Additional Discussion

The difference between the two cases is that the Haida case dealt with unproven claims; meanwhile, the Mikisew case dealt with treaty rights. While the two are different, the concept of the spectrum with respect to the duty to consult remains the same: the scope and the content of the duty must be measured against the adverse effects of the proposed Crown’s actions. This duty to consult is triggered when the Crown has real or constructive knowledge of the potential existence of Aboriginal right or title and contemplates conduct that might adversely affect it. Thus, the Crown has a legal responsibility, a demonstration of care and consideration with respect to their actions and the outcome of their actions.

What is notable about these cases is that each had a prima facie case. In other words, each case had all evidence required to bring forth a legal case and the evidence supported each case undeniably. Yet, the government and other parties continued to ignore or dismiss the parties’ perspectives even before claims were filed in courts. For instance, as mentioned earlier, the Haida Nation, prior to the arrival of settlers, had harvested the lands in question and was actively seeking to prove title to the land at the time. There was also a potential existence of both Aboriginal right AND title as supported by their strong prima facie case. Chief Justice also stated that “where a strong prima facie case for the claim is established, the right, and potential infringement is of high significance to the Aboriginal peoples, and the risk of non-compensable damage is high” (para. 44). With the Haida case, there was no argument as to whether Aboriginal title and rights could be ignored by the Crown.

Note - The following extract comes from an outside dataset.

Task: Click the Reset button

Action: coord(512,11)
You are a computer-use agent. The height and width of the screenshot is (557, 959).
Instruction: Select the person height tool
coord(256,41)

With the Mikisew case, the government approved the winter road (which would have been built on traditional grounds and would have strongly infringed on their right to hunt) and they further felt that they did not have a duty to consult with the Mikisew Cree First Nation. The Crown also did not consult, even as the threshold to trigger the duty to consult was a low one. The Crown’s action were, as described by Justice Binnie, unilateral because the Crown, “not only ignores the mutual promises of the treaty both written and oral, but also [their actions] is the antithesis of reconciliation and mutual respect” (para. 49). In both cases, the Crown had real and constructive knowledge of the potential existence of Aboriginal right or title and acted in a way that adversely affected Aboriginal right or title. Last but not least, Justice Binnie states in his case that the evidence present should have prompted a draft environmental assessment due to the seriousness of the impact on the Mikisew. The Crown did not even consider the draft environment assessment process.

Additionally, the federal court at the trial division level issued an interlocutory injunction. But, in the Haida case, Chief Justice outlines why an interlocutory injunction is an insufficient legal remedy. As outlined above, the reasons for why an interlocutory injunction is an insufficient legal remedy:

  • They may not capture the full obligation on the government;
  • They typically represent an all-or-nothing solution (either the project goes ahead or it halts);
  • While the duty includes balancing of Aboriginal interests with other interests, the balance of convenience test tips the scales in favour of protecting jobs and government revenues, with the result that Aboriginal interests tend to “lose” outright pending a final determination of the issue, instead of being balanced appropriately against conflicting concerns;
  • They are designed as a stop-gap remedy pending litigation of the underlying issue

Surprisingly, injunctions are being issued to this day in Aboriginal rights or title claims, and often in support of development—counter to the decision of these two cases.